| Tarefa proposta 1 |
Reproduza sem alterações o trecho do texto sobre a invasão dos prédios públicos em Brasília que vai de "O dia 9 foi" a "ônibus, por exemplo.".
| Tarefa proposta 2 |
Prossiga com o texto sobre a invasão dos prédios públicos em Brasília, começando logo após a última frase apresentada.

| Texto citado |
%%
Por volta das 15 horas, os manifestantes avançaram sobre a Esplanada dos Ministérios e, pouco tempo depois, depredaram os prédios públicos do Congresso Nacional, do Supremo Tribunal Federal e do Palácio do Planalto. Os vândalos furaram, sem ou com pouca resistência da Polícia Militar (conforme mostram vídeos do dia), o bloqueio de segurança e invadiram os edifícios públicos. Ainda no domingo, 209 pessoas foram presas em flagrante, número que cresceria no dia seguinte.
9 de janeiro: Lula caminha com governadores, mais prisões e acampamentos desmobilizados
Na madrugada de 9 de janeiro, o ministro Alexandre de Moraes, do STF, determinou o afastamento do governador Ibaneis Rocha (MDB), do Distrito Federal, por omissões diante dos atos de vandalismo. O magistrado também deu 24 horas para que os manifestantes saíssem da frente dos quartéis em todo o País.
O dia 9 foi marcado pela desmobilização dos acampamentos pelas forças de segurança dos Estados. Enquanto isso, em Brasília, o ministro da Justiça, Flávio Dino, informou que mais 1,5 mil radicais haviam sido detidos. A Polícia Federal também identificou, em dez Estados, suspeitos de elo econômico com a tentativa de golpe de Estado, com financiamento de ônibus, por exemplo.
Também no dia 9, os chefes dos Três Poderes divulgaram uma nota conjunta em que disseram "rejeitar os atos de terrorismo, vandalismo, criminosos e golpistas" em Brasília e pediram à população a "defesa da paz e da democracia".
A nota foi assinada pelo presidente Luiz Inácio Lula da Silva, pelo presidente do Senado em exercício na época, Veneziano Vital do Rêgo, pelo presidente da Câmara, Arthur Lira, e pela presidente do STF, Rosa Weber. Foi também no dia 9 que o presidente Lula caminhou com governadores e vice-governadores dos 27 Estados, em um ato simbólico, saindo do Palácio do Planalto em direção à sede do STF.
%%
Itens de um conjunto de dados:
%%
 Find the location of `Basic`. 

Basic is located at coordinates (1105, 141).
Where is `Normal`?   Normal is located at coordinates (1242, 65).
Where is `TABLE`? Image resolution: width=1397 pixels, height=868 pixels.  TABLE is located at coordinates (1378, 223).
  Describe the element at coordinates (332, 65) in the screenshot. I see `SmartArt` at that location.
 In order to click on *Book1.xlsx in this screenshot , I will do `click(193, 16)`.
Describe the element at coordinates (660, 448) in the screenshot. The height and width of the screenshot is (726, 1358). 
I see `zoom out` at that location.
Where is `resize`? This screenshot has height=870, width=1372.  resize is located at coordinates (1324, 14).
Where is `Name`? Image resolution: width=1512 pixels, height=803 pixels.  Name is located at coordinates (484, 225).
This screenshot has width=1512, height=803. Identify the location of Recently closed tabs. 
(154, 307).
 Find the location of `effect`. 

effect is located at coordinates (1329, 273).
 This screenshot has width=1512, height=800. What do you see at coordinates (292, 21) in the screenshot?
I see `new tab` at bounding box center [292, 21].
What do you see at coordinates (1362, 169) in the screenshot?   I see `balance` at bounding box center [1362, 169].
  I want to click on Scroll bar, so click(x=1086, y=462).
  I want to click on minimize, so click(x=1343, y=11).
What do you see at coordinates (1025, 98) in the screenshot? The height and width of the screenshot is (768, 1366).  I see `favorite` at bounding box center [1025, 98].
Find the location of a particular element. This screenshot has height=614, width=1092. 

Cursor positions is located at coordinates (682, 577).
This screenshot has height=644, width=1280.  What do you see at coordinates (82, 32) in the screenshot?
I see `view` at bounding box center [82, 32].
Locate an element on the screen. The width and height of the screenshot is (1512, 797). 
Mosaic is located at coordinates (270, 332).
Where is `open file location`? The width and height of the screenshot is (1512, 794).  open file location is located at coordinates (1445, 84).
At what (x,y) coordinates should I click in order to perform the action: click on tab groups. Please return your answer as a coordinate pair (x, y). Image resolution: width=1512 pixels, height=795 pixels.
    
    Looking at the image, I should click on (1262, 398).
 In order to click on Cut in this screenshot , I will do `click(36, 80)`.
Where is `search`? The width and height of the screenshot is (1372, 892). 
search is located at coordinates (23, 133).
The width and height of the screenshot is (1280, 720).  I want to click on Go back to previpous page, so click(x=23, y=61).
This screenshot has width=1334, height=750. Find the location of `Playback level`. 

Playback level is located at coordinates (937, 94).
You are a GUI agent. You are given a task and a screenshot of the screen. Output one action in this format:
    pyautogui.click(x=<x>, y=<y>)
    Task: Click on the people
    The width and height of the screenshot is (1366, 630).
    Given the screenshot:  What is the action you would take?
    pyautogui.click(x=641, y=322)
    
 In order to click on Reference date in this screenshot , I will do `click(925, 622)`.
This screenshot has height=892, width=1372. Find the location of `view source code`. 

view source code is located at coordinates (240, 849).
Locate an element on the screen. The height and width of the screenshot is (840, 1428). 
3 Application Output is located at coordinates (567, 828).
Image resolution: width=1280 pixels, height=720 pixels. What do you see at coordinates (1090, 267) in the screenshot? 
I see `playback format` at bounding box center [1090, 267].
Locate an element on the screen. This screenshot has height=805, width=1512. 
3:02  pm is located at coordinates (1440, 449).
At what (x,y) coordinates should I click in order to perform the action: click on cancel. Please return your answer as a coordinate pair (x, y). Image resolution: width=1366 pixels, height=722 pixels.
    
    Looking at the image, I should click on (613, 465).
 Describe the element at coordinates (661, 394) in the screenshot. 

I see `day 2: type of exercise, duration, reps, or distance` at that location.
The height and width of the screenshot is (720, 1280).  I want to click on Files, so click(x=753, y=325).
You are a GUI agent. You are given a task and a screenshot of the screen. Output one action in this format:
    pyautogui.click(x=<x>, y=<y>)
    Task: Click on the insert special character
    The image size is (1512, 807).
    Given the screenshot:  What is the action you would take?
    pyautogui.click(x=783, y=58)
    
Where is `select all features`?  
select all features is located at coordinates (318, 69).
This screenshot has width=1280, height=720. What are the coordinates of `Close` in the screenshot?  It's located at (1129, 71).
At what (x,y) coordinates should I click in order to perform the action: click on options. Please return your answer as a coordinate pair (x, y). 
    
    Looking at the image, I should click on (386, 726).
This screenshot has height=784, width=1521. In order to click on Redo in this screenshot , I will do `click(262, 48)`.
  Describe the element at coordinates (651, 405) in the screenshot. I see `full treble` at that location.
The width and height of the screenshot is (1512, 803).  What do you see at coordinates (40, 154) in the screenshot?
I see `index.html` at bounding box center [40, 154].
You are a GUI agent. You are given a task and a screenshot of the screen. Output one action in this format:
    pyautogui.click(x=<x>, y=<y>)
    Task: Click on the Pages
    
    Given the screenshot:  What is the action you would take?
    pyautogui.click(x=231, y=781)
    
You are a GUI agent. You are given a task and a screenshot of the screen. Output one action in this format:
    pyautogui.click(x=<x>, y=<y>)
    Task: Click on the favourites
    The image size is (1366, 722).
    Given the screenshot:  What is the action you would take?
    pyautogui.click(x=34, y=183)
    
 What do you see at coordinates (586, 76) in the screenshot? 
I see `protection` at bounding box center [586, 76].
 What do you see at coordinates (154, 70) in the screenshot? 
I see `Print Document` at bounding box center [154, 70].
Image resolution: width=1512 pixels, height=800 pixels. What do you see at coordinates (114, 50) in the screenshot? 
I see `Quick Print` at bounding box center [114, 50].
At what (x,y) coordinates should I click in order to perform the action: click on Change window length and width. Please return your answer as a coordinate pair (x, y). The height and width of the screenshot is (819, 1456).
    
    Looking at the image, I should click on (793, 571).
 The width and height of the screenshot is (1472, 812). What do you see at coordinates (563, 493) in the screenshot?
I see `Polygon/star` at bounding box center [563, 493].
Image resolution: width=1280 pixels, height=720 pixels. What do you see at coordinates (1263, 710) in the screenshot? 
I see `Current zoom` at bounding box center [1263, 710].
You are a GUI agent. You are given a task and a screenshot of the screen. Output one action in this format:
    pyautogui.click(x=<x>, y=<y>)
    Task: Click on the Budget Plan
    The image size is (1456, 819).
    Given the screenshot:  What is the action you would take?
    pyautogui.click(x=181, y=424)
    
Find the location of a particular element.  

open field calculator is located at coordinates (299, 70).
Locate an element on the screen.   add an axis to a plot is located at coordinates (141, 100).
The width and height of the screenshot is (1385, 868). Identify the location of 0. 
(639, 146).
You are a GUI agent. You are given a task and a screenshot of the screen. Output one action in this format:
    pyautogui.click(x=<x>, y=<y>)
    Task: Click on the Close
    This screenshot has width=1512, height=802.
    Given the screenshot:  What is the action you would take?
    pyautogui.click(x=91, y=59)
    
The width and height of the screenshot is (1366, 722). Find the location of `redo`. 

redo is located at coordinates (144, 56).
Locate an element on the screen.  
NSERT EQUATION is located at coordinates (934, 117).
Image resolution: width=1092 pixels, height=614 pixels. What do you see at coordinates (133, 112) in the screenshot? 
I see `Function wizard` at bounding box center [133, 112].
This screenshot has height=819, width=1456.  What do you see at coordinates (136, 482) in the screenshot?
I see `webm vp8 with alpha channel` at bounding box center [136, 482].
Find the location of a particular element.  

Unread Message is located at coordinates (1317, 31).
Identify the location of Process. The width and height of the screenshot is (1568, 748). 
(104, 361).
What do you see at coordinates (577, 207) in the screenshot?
%%
| Resposta esperada 1 |
O dia 9 foi marcado pela desmobilização dos acampamentos pelas forças de segurança dos Estados. Enquanto isso, em Brasília, o ministro da Justiça, Flávio Dino, informou que mais 1,5 mil radicais haviam sido detidos. A Polícia Federal também identificou, em dez Estados, suspeitos de elo econômico com a tentativa de golpe de Estado, com financiamento de ônibus, por exemplo.

| Resposta esperada 2 |
12 de janeiro: começam os bloqueios econômicos de suspeitos
No dia 12 de janeiro, 52 pessoas e sete empresas tiveram R$ 6,5 milhões em bens bloqueados pela Justiça. Elas eram suspeitas de financiar os atos golpistas na Praça dos Três Poderes. Foi a primeira sanção econômica às empresas que ajudaram a transportar os manifestantes para o ato.
14 de janeiro: Anderson Torres é preso
O ex-secretário de Segurança Pública do Distrito Federal, Anderson Torres, estava de férias em Miami no dia das invasões, mesmo tendo assumido o cargo poucos dias antes. Acusado de omissão, ele foi preso ao retornar ao Brasil, no dia 14 de janeiro. Torres é investigado sobre a atuação das forças de segurança durante a invasão e teve prisão preventiva decretada pelo ministro Alexandre de Moraes no dia 10 de janeiro.
16 de janeiro: PGR apresenta primeiras denúncias
No dia 16 de janeiro, a Procuradoria Geral da República apresentou ao STF o primeiro pacote de denúncias pelos ataques em Brasília, começando com 39 presos. Nos dias seguintes, o órgão continuou apresentando denúncias em pacotes (de 80, de 225, de 152 etc). Hoje, o número ultrapassa 1,3 mil.
Posteriormente, o teor das denúncias passou a ser alvo de questionamentos por ignorar condutas individuais, ter textos idênticos para diferentes suspeitos e, assim, colocar garantias constitucionais em risco.
20 de janeiro: começa a Operação Lesa Pátria
A força-tarefa da Polícia Federal para prender suspeitos do 8 de janeiro, chamada Operação Lesa Pátria, deu início à sua primeira fase de investigação no dia 20 de janeiro. Na ocasião, a PF prendeu cinco suspeitos de participação, incitação e financiamento nos atos golpistas. A força-tarefa foi deflagrando mais fases nos dias seguintes (foram mais três só em janeiro). Nesta terça-feira, 18 de abril, a Polícia Federal iniciou a 10ª fase da operação.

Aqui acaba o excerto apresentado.